Pheochromocytomas and Paragangliomas: Bypassing Cellular Respiration

Abstract

Abstract: Pheochromocytomas and paragangliomas (PPGL) are rare neuroendocrine tumors that show the highest heritability of all human neoplasms and represent a paradoxical example of genetic heterogeneity. Amongst the elevated number of genes involved in the hereditary predisposition to the disease (at least nineteen) there are eleven tricarboxylic acid (TCA) cycle-related genes, some of which are also involved in the development of congenital recessive neurological disorders and other cancers such as cutaneous and uterine leiomyomas, gastrointestinal tumors and renal cancer. Somatic or germline mutation of genes encoding enzymes catalyzing pivotal steps of the TCA cycle not only disrupts cellular respiration, but also causes severe alterations in mitochondrial metabolite pools. These latter alterations lead to aberrant accumulation of "oncometabolites" that, in the end, may lead to deregulation of the metabolic adaptation of cells to hypoxia, inhibition of the DNA repair processes and overall pathological changes in gene expression. In this review, we will address the TCA cycle mutations leading to the development of PPGL, and we will discuss the relevance of these mutations for the transformation of neural crest-derived cells and potential therapeutic approaches based on the emerging knowledge of underlying molecular alterations.

Keywords: TCA cycle; germline mutation; paraganglioma; pheochromocytoma.

Figure 1

Schematic representation of the enzymes and mitochondrial metabolic pathways, tricarboxylic acid (TCA) cycle, malate/aspartate shuttle, nicotinamide adenine dinucleotide (NADH) exchange and metabolite efflux from the mitochondria, involved in pheochromocytoma and paraganglioma (PPGL) development and/or neurodegenerative disorders.

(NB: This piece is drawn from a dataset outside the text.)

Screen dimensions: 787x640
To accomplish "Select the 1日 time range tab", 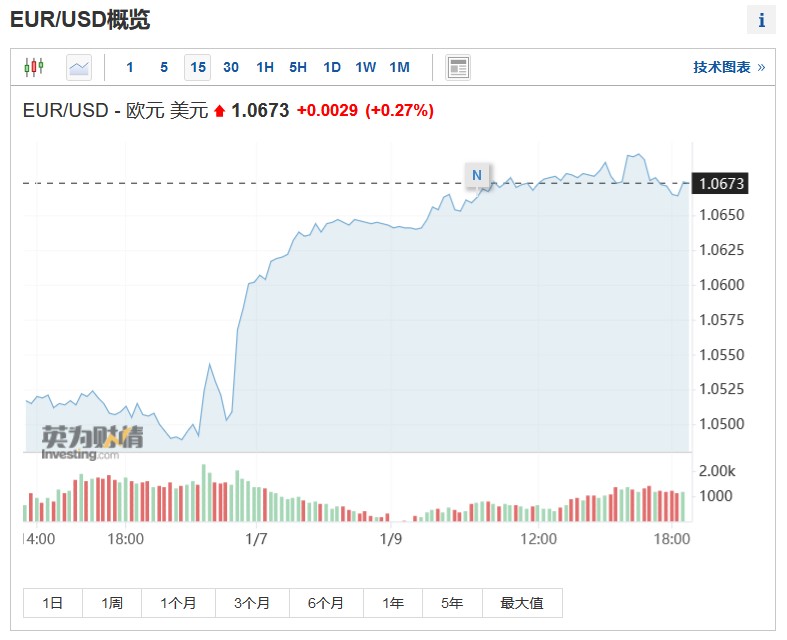I will tap(53, 603).
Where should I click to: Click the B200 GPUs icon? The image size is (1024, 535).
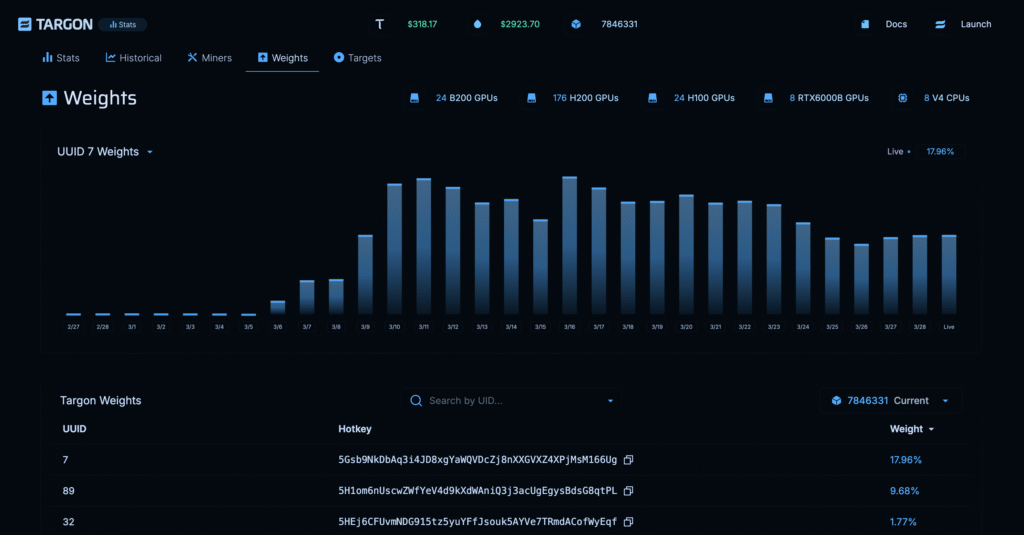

Enzymes reported as altered in PPGL are denoted in red capital letters. Enzymes involved in neurodegenerative disorders are denoted with an asterisk. SLC25A11: solute carrier family 25 member 11; SLC25A12/SLC25A13: carriers solute carrier family 25 members 12/13; SLC25A1: solute carrier family 25 member 1; SLC25A19: solute carrier family 25 member 19; GOT2: mitochondrial glutamic-oxaloacetic transaminase 2; FH: fumarate hydratase; MDH2: mitochondrial malate dehydrogenase; CS: citrate synthase; ACO2: mitochondrial aconitase; IDH2: isocitrate dehydrogenase 2; IDH3A/IDH3B/IDH3G: subunits of isocitrate dehydrogenase 3; L2HGDH: L-2-hydroxyglutarate dehydrogenase; OGDH/DLD/DLST: subunits of the αKG (alpha-ketoglutarate) dehydrogenase complex; SUCLA2/SUCLG1/SUCLG2: subunits of succinyl-CoA synthetase; SDHA/B/C/D: subunits of the succinate dehydrogenase complex; SDHAF1/SDHAF2: succinate dehydrogenase assembly factors; αKG: α-ketoglutarate; TPP: thiamine pyrophosphate.

Figure 2

Schematic representation of the consequences of tricarboxylic acid (TCA) cycle disruption in pheochromocytomas and paragangliomas (PPGL). Upon disruption of the activity of pivotal TCA cycle enzymes, there is an accumulation of metabolites (i.e., succinate, fumarate, D2HG and L2HG). Their efflux from the mitochondria to the cytosol and their subsequent competition with α-ketoglutarate lead to the inhibition of α-ketoglutarate-dependent dioxygenases involved in DNA and histone demethylation, regulation of HIF, and homologous recombination. As a result, different mechanisms are proposed as the cause of tumorigenesis in PPGL: aberrant global hypermethylation (CIMP), activation of the HIF pathway and decreased DNA repair. Finally, different therapeutic options may target each altered pathway: demethylating agents, HIF inhibitors, and poly-(ADP-ribose)-polymerase (PARP) inhibitors, respectively. D2HG: D-2-hydroxyglutarate; L2HG: L-2-hydroxyglutarate; TET: ten-eleven translocation DNA hydroxylase; JMJ: Jumonji; KDM: histone lysine demethylase; PHDs: prolyl hydroxylase domain-containing proteins; HIF: hypoxia-inducible factor; CIMP: CpG island methylation phenotype.